Memorials were transported by government couriers and then copied and summarized by the Grand Secretariat, which itself had been perfected in the preceding Ming dynasty. They would be copied by clerks and entered into official registers.
This bureaucracy saved the emperor from being swamped with tedious detail but might also shield him from information which he needed to know. The Kangxi Emperor (r. 1672–1722), the Yongzheng Emperor (r. 1722–1735), and the Qianlong Emperor (r. 1735–1796) therefore developed a supplementary system of "Palace Memorials" (zouzhe) which they instructed local officials to send directly, without passing through bureaucratic filters. One type, the "Folding Memorial," was written on a page small enough for the emperor to hold in his hand and read without being observed. The Yongzheng Emperor, who preferred the written system over audiences, increased the use of these palace memorials by more than ten times over his father. He found he could get quick responses to emergency requests instead of waiting for the formal report, or give frank instructions: Of one official he said, "he is good-hearted, hard-working old hand. I think he's very good. But he's a bit coarse... just like Zhao Xiangkui, except that Zhao is intelligent." Likewise a provincial governor could frankly report that a subordinate was "scatter brained." The emperor could then instruct the official to also submit a routine memorial. Most important, bypassing the regular bureaucracy made it easier for the emperor to have his own way without being restricted by the regulations of the administrative code.

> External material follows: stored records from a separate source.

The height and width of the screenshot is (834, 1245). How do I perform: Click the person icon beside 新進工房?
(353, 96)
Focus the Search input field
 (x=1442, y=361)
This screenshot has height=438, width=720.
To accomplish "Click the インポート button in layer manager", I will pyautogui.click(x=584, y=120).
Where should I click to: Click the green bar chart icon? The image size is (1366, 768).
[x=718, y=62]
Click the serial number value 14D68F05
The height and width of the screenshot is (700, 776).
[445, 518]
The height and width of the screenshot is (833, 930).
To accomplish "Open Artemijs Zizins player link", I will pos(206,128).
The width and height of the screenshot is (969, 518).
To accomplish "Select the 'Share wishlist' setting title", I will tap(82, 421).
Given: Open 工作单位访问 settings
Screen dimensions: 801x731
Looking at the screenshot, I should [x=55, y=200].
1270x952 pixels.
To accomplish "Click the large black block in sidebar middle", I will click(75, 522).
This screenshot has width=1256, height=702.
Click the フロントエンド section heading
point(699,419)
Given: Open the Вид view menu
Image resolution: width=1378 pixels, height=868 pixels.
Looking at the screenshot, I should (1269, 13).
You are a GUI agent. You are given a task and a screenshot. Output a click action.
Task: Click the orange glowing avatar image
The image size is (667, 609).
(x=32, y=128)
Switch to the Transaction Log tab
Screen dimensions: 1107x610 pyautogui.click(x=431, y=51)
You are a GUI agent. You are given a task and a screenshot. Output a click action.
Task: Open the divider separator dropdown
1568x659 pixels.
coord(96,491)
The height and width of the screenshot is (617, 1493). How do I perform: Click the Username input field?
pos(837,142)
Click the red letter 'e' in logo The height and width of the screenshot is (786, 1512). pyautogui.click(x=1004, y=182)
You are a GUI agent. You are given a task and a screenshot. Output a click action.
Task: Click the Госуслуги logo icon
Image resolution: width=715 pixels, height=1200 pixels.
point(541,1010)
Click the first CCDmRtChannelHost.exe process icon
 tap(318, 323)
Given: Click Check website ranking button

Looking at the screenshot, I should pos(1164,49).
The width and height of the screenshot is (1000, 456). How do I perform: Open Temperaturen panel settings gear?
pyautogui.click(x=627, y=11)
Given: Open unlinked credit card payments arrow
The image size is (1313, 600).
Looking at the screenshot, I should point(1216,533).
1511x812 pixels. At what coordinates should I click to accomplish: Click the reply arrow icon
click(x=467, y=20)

The system of memorials and rescripts, even more than personal audiences, was the emperor's way to shape and cement relations with his officials. Memorials could be quite specific and even personal, since the emperor knew many of his officials quite well. The Kangxi Emperor, for instance, wrote one of his generals:

"I am fine. It is cool now outside the passes. There has been enough rain so the food now is very good... You're an old man -- are grandfather and grandmother both well?"

But sometimes impatience broke through: "Stop the incessant sending of these greetings!" or "I hear tell you've been drinking. If after receiving my edict you are not able to refrain, and so turn your back on my generosity, I will no longer value you or your services." The historian Jonathan Spence translated and joined together memorials of the Kangxi Emperor to form an autobiographical "self-portrait" which gives an feel for the emperor's place in the flow of government.